Chloroquine has demonstrated anti-tumor activities through autophagy inhibition and cell cycle disruption. This study aimed to assess the effect of single-agent chloroquine on breast tumor cellular proliferation in a randomized, phase II, double-blind, placebo-controlled, pre-surgical window of opportunity trial.

Patients with newly diagnosed breast cancer were randomized 2:1 to chloroquine 500 mg daily or placebo for 2- to 6-weeks prior to their breast surgery. The primary outcome was the relative change in measures of proliferation (Ki67) in primary breast cancer cells pre- and post-treatment. Adverse events and toxicity profiles were also evaluated.

From September 2015 to December 2016, 70 patients were randomized [46 (66%) chloroquine and 24 (34%) placebo]. Ten patients who were randomized to chloroquine withdrew from study due to adverse events. Mean duration of drug intake was 15 days (range 14-29 days). There were no significant differences between the chloroquine or placebo arms with respect to either the percentage change (- 0.4 vs. - 1.2, p = 0.088) or absolute change (- 2.0% vs. - 5.2%, p = 0.066) in Ki67 index pre- and post-drug treatment.

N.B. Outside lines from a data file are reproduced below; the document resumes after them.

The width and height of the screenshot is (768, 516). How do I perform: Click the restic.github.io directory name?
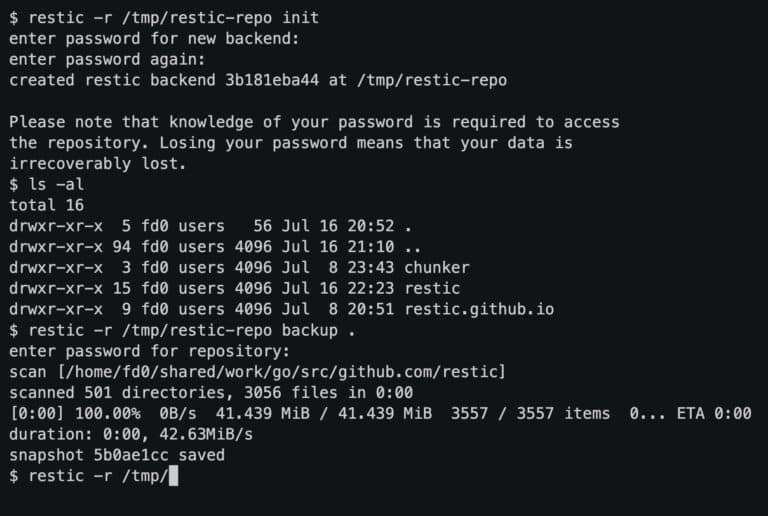click(x=479, y=309)
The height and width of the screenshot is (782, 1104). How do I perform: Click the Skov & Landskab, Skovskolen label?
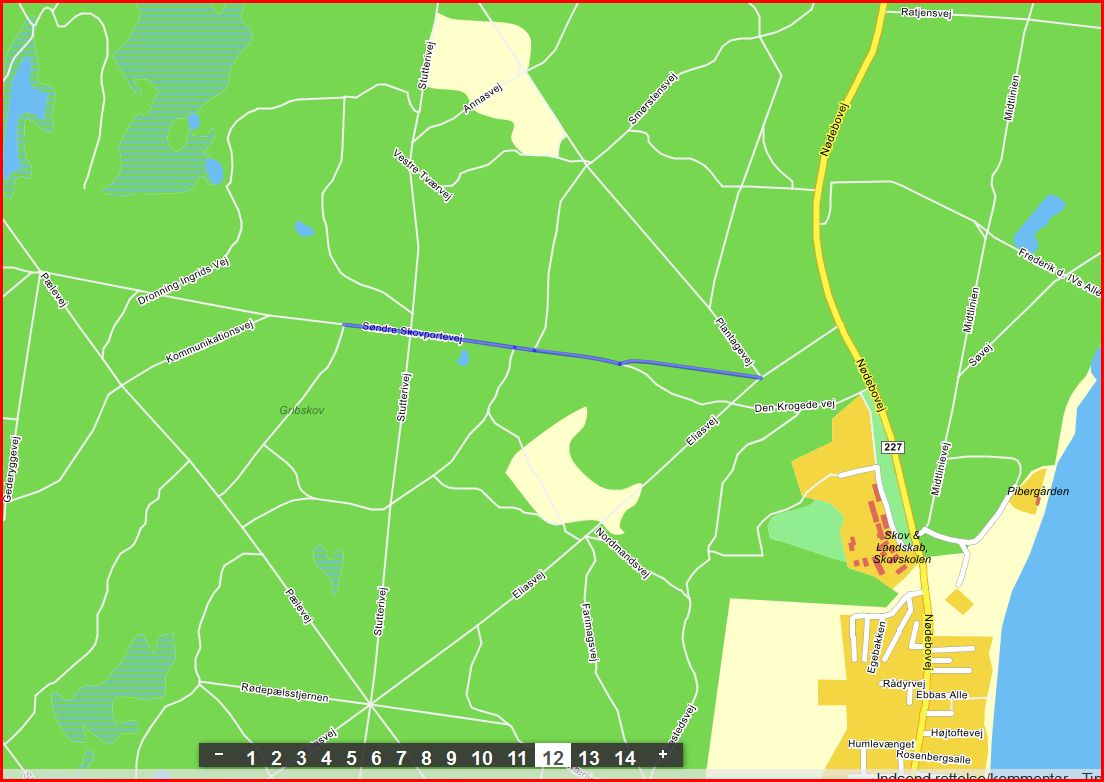click(x=902, y=548)
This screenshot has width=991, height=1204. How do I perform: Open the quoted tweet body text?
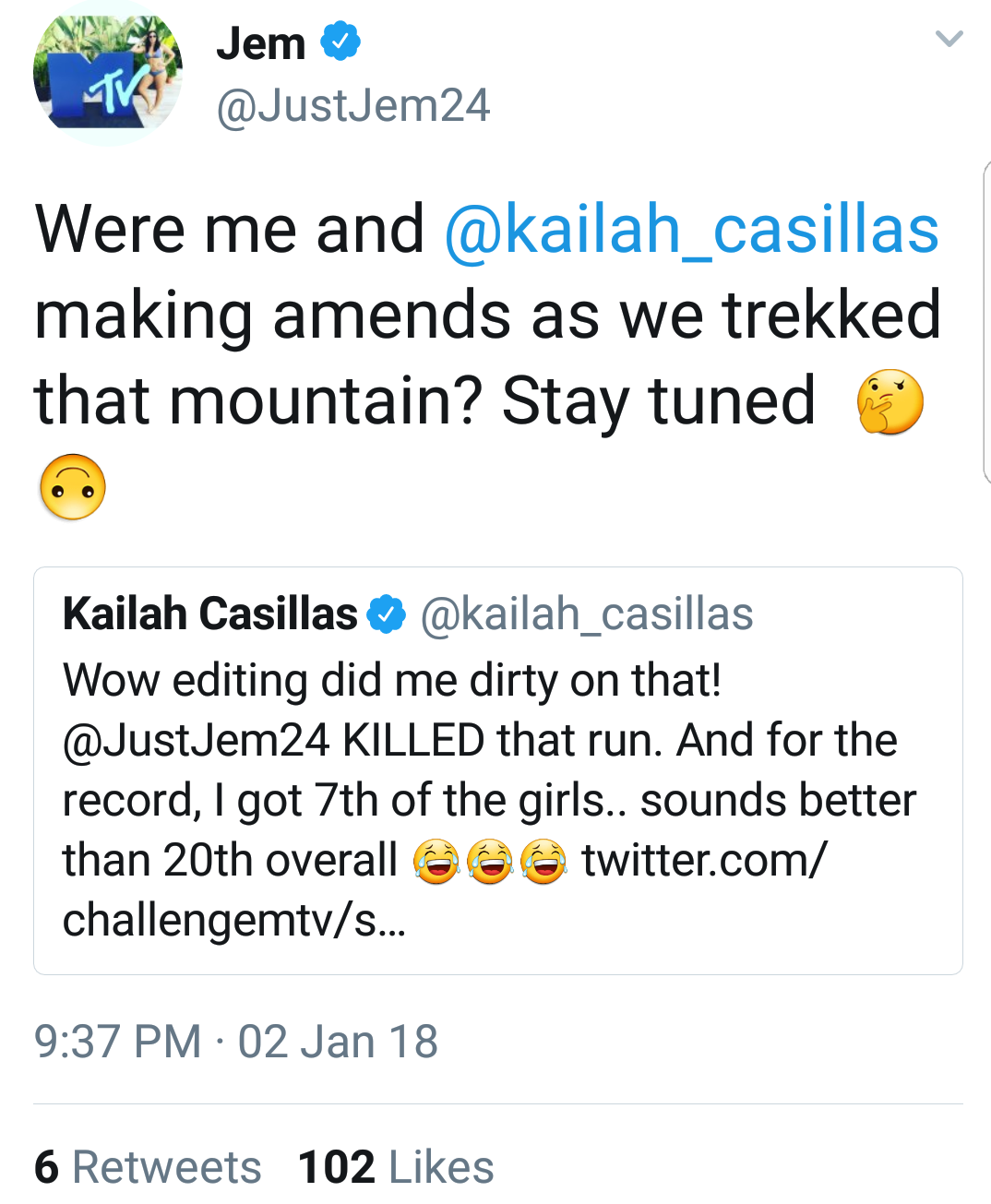tap(489, 800)
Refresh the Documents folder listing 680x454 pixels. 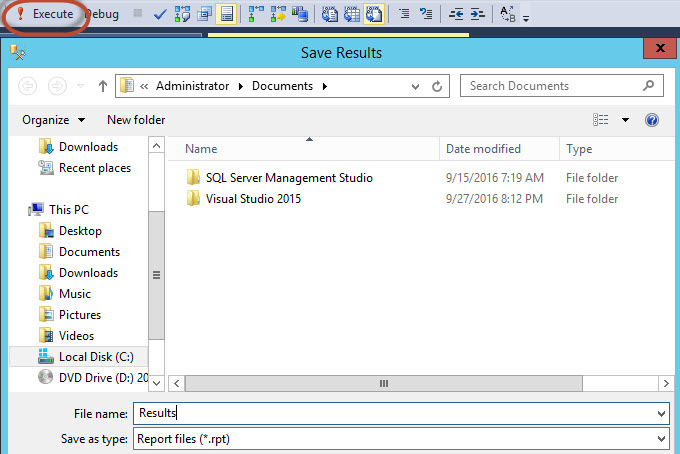(437, 86)
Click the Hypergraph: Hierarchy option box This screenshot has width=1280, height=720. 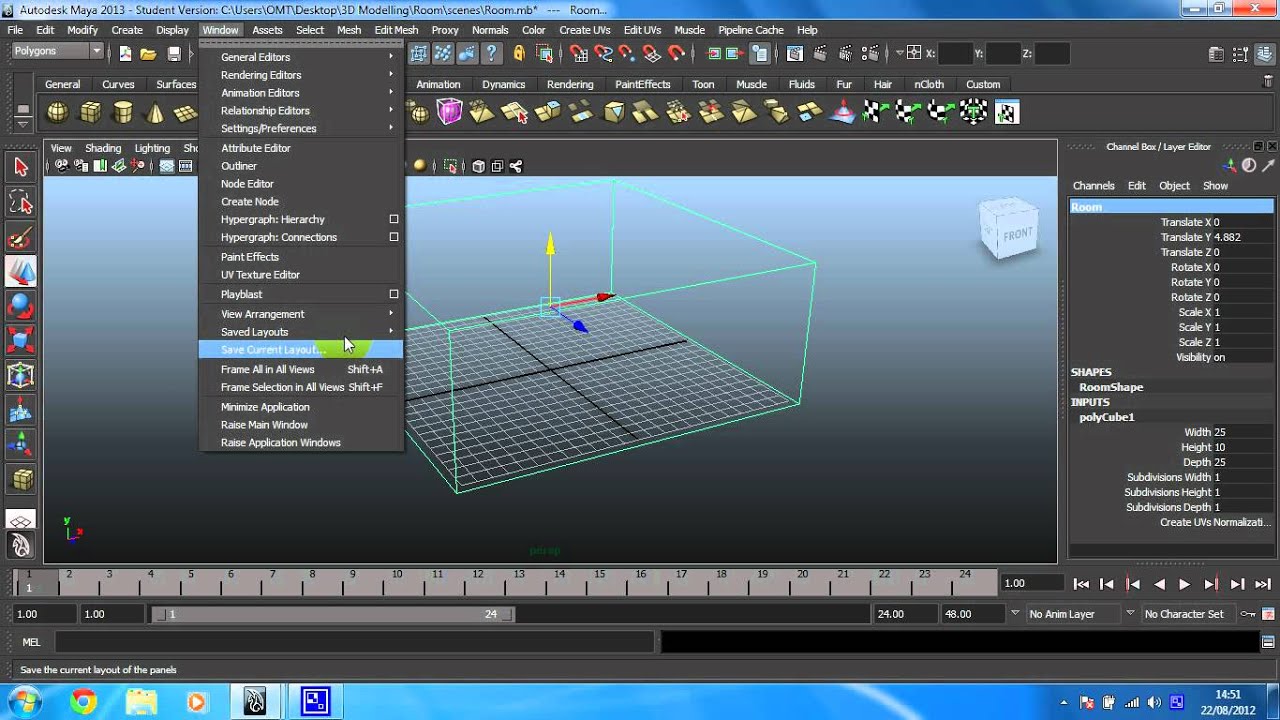[393, 219]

Although adverse effects were minimal and all classified as grade 1, the effects were significant enough to cause nearly 15% of patients to discontinue therapy.

Treatment with single-agent chloroquine 500 mg daily in the preoperative setting was not associated with any significant effects on breast cancer cellular proliferation. It was, however, associated with toxicity that may affect its broader use in oncology.